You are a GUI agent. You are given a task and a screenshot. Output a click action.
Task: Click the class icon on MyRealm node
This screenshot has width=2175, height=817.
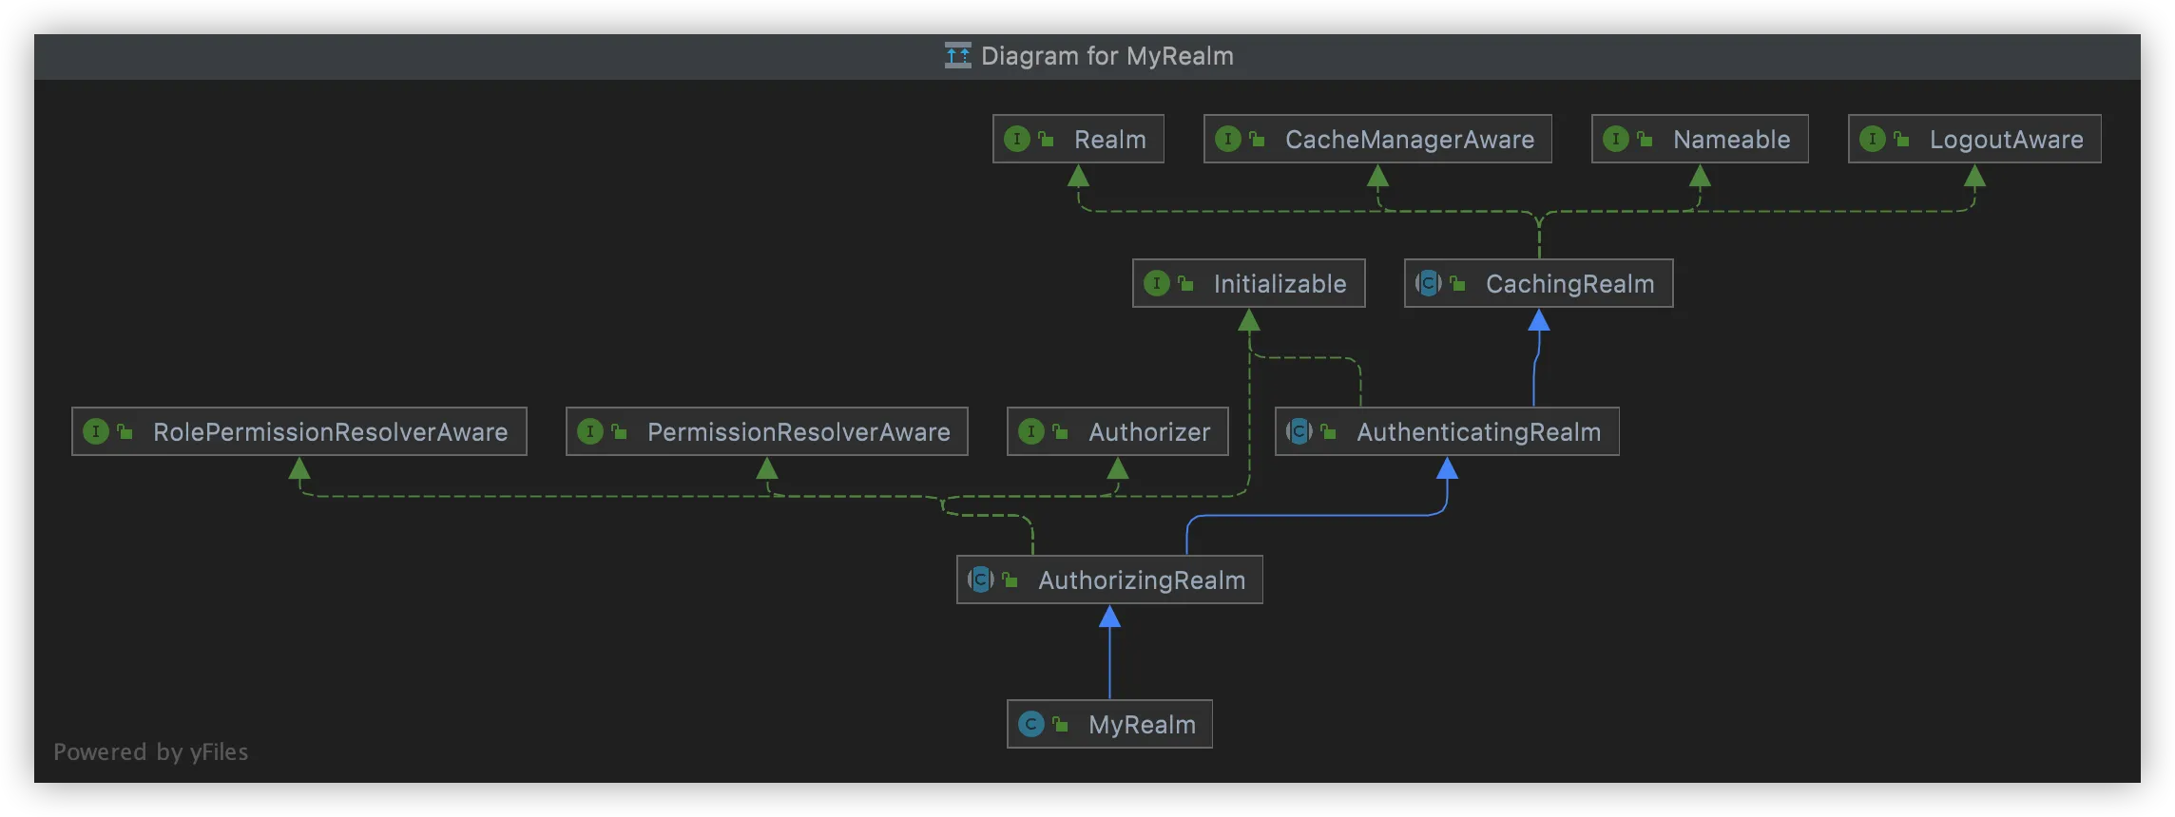(x=1030, y=725)

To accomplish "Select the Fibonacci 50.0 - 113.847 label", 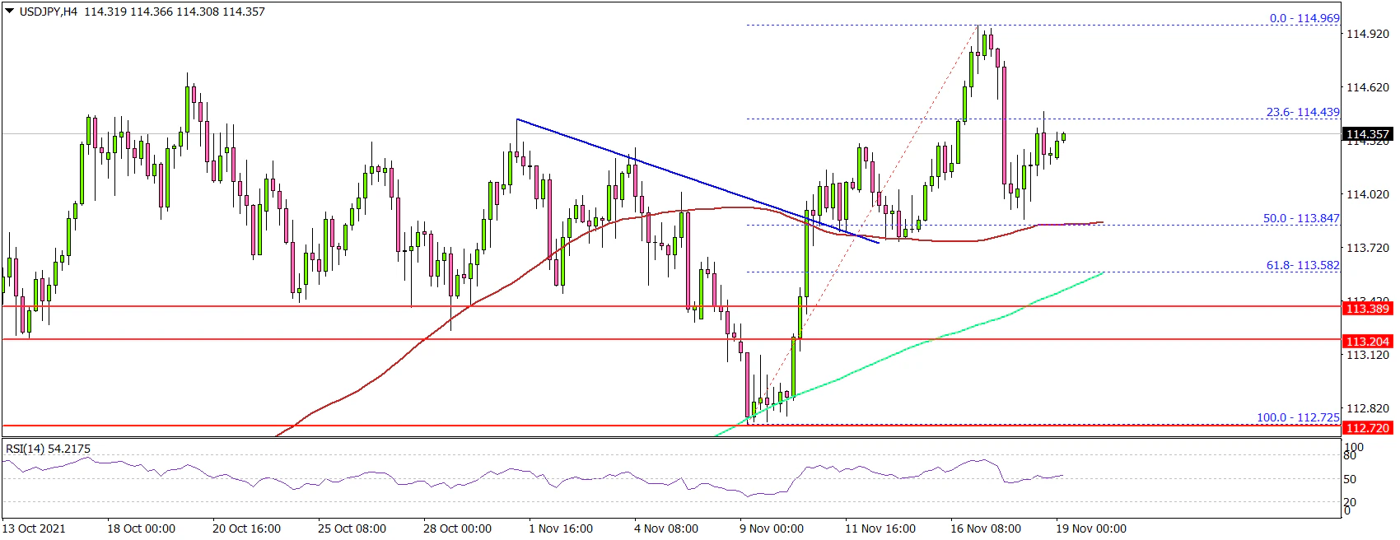I will 1300,218.
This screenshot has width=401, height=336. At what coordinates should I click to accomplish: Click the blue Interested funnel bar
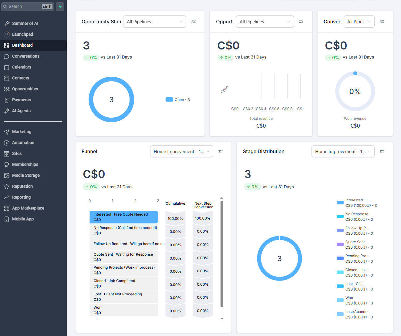(x=124, y=217)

§ Exercise details:
Please give again only those lines that run from the one containing "This screenshot has width=401, height=336." through the final line of the listing, both included, exactly as written and without pictures.

§ Answer below:
This screenshot has width=401, height=336. At what coordinates should I click to accomplish: Click the blue Interested funnel bar
(x=124, y=217)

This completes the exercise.